■ Your objective
Among the entries below, please show each line that carries the word "info".

---------- Stored data

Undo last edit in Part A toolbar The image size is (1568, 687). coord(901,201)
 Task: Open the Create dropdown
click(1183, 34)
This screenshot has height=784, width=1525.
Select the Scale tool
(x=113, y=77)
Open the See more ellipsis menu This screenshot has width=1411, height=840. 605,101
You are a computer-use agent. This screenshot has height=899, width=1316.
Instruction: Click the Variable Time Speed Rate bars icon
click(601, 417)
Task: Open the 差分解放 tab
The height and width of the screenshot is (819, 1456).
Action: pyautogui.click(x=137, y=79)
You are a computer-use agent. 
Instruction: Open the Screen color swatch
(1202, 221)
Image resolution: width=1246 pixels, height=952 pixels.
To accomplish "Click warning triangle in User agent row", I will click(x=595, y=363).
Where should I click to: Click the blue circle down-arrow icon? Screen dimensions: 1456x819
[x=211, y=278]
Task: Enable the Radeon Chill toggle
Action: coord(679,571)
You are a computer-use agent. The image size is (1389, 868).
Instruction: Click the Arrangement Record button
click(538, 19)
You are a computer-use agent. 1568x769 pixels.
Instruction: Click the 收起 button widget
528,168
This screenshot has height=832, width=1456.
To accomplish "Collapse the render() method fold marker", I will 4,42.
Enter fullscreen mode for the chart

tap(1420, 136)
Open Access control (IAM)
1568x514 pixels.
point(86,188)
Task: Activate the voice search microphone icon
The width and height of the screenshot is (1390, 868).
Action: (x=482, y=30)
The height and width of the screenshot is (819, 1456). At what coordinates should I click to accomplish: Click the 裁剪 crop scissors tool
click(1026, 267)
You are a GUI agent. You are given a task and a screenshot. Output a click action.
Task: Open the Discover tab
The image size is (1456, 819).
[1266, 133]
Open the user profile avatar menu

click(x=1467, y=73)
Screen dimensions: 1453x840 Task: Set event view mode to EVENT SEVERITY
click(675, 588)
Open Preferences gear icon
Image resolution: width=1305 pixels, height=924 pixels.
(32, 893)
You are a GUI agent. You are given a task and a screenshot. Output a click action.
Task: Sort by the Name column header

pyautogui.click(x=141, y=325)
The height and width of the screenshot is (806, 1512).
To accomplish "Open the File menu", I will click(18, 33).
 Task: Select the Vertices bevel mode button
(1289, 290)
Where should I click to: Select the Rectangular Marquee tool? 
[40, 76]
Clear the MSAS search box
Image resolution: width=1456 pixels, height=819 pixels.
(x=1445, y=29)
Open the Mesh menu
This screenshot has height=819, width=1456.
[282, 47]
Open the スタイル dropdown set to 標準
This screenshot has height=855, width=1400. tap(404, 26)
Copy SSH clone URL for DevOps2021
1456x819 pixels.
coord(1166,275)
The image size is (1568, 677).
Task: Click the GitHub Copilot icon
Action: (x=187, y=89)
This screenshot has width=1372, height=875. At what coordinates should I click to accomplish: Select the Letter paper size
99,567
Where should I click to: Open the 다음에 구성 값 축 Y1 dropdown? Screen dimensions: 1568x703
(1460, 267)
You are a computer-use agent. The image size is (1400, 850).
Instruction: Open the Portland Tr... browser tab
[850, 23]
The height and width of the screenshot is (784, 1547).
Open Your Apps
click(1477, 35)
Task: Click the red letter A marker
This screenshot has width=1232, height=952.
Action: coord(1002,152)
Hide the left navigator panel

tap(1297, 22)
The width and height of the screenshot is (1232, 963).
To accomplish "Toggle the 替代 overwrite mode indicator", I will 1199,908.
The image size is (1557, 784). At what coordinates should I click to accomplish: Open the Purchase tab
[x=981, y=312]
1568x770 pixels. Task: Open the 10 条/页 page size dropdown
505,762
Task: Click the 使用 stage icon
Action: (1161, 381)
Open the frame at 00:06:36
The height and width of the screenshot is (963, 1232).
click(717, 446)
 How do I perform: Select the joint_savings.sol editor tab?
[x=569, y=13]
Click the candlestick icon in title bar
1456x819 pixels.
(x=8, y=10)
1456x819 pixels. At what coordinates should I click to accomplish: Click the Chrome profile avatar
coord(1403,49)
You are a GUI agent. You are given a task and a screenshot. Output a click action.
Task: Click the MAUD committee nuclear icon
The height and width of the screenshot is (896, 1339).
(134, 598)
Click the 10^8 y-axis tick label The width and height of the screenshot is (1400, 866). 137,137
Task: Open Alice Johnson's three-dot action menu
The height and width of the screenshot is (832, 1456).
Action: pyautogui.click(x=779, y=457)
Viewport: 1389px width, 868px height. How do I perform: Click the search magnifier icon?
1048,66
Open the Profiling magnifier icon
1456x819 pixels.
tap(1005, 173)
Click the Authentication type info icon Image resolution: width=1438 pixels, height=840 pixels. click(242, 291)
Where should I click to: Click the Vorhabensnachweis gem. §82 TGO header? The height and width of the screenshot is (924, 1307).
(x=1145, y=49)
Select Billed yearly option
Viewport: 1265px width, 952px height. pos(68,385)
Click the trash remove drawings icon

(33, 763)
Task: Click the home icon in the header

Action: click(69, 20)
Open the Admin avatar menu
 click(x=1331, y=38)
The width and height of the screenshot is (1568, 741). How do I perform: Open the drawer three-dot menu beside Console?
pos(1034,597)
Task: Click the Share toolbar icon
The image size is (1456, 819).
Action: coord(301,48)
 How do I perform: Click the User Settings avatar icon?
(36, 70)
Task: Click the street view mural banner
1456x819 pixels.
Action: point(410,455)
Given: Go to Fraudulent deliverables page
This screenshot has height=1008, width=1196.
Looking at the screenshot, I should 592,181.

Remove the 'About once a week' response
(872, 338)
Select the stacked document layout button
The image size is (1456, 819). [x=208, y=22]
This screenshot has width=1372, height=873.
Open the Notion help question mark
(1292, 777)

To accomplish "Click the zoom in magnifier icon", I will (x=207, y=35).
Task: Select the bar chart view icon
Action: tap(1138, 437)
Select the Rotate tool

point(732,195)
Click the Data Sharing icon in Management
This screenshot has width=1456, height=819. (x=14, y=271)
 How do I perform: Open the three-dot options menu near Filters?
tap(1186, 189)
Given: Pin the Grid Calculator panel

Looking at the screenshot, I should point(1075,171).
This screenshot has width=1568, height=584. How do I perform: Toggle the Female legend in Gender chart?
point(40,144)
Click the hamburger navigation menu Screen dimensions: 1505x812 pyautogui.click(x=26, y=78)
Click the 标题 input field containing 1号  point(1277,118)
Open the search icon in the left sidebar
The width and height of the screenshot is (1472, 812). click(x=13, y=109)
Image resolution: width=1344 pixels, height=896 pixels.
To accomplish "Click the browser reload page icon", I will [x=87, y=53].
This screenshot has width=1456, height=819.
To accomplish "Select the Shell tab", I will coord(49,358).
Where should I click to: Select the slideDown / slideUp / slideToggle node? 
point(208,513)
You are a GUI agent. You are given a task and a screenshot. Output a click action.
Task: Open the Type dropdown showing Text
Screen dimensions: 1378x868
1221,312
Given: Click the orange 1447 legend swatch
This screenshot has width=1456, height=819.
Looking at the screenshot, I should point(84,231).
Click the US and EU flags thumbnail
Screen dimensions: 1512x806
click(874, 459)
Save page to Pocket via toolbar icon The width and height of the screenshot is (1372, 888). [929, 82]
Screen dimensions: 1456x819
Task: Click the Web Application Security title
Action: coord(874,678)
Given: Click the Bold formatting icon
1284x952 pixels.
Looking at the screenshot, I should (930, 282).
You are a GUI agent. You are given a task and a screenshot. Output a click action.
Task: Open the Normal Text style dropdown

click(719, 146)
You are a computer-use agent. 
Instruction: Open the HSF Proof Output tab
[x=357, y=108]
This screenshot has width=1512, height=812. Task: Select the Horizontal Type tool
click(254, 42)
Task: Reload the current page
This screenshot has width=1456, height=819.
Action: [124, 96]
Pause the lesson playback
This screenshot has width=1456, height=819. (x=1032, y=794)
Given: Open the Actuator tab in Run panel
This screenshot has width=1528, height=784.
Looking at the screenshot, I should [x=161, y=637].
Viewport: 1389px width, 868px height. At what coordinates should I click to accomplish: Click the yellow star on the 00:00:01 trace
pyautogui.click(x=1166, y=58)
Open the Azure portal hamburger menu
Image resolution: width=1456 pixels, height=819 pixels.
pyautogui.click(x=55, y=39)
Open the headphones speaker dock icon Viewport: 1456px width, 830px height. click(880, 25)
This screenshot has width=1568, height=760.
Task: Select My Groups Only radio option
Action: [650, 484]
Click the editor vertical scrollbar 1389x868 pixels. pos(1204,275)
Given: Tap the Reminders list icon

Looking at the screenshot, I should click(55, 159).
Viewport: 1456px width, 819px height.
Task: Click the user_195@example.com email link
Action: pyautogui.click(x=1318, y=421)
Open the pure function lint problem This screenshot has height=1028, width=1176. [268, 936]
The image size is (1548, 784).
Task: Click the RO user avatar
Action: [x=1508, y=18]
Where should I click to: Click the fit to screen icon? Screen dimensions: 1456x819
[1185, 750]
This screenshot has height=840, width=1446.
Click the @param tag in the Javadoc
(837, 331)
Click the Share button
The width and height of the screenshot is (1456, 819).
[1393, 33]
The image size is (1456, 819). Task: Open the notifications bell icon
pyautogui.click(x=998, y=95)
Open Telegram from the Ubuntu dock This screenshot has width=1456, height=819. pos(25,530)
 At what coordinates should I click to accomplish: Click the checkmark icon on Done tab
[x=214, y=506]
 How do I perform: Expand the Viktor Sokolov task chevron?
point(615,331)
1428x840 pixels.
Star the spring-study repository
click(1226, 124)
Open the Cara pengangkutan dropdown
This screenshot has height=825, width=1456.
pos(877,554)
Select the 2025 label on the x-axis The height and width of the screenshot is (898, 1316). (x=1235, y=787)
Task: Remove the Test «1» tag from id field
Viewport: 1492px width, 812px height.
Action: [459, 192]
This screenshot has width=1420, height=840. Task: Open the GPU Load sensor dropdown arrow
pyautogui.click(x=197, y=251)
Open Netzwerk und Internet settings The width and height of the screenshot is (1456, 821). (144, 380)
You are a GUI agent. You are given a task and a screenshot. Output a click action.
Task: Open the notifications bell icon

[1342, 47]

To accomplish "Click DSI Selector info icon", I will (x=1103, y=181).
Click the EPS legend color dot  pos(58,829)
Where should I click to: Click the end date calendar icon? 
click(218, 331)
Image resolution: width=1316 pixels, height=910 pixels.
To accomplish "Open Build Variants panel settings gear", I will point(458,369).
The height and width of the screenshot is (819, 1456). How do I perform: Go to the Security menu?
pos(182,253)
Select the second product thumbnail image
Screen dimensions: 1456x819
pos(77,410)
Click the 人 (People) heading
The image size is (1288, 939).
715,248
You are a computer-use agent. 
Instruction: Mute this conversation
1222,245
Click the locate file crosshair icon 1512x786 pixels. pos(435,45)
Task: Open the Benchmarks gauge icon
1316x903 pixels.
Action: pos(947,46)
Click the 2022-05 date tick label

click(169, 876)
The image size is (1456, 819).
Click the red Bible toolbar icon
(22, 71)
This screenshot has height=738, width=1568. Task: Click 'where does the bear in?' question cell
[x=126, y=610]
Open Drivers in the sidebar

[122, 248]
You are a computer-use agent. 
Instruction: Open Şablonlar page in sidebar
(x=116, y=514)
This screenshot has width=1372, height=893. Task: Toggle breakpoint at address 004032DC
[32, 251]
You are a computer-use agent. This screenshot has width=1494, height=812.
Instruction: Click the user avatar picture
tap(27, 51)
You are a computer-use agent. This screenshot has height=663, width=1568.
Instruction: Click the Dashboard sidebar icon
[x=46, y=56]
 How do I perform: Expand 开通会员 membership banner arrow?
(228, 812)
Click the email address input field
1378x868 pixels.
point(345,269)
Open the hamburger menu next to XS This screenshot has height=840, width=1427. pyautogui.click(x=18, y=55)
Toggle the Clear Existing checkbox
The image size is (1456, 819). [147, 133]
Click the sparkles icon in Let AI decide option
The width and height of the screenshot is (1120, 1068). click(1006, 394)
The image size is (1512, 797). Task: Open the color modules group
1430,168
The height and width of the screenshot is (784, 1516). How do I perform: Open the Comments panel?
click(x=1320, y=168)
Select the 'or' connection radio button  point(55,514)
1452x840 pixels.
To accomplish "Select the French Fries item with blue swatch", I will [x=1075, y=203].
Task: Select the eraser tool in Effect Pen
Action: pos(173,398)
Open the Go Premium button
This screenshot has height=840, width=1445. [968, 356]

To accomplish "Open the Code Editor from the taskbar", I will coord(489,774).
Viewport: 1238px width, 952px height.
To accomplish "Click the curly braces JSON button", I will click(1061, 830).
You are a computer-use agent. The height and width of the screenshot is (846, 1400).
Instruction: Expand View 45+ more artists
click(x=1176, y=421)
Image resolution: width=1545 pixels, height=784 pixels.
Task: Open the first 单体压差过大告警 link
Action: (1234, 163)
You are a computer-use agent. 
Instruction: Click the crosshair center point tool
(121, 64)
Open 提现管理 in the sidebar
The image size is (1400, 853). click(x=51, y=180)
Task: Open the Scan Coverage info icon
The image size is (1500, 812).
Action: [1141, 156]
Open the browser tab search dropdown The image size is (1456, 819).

--------------------

■ Exercise result
Click the Authentication type info icon Image resolution: width=1438 pixels, height=840 pixels. click(242, 291)
To accomplish "Click DSI Selector info icon", I will (x=1103, y=181).
Task: Open the Scan Coverage info icon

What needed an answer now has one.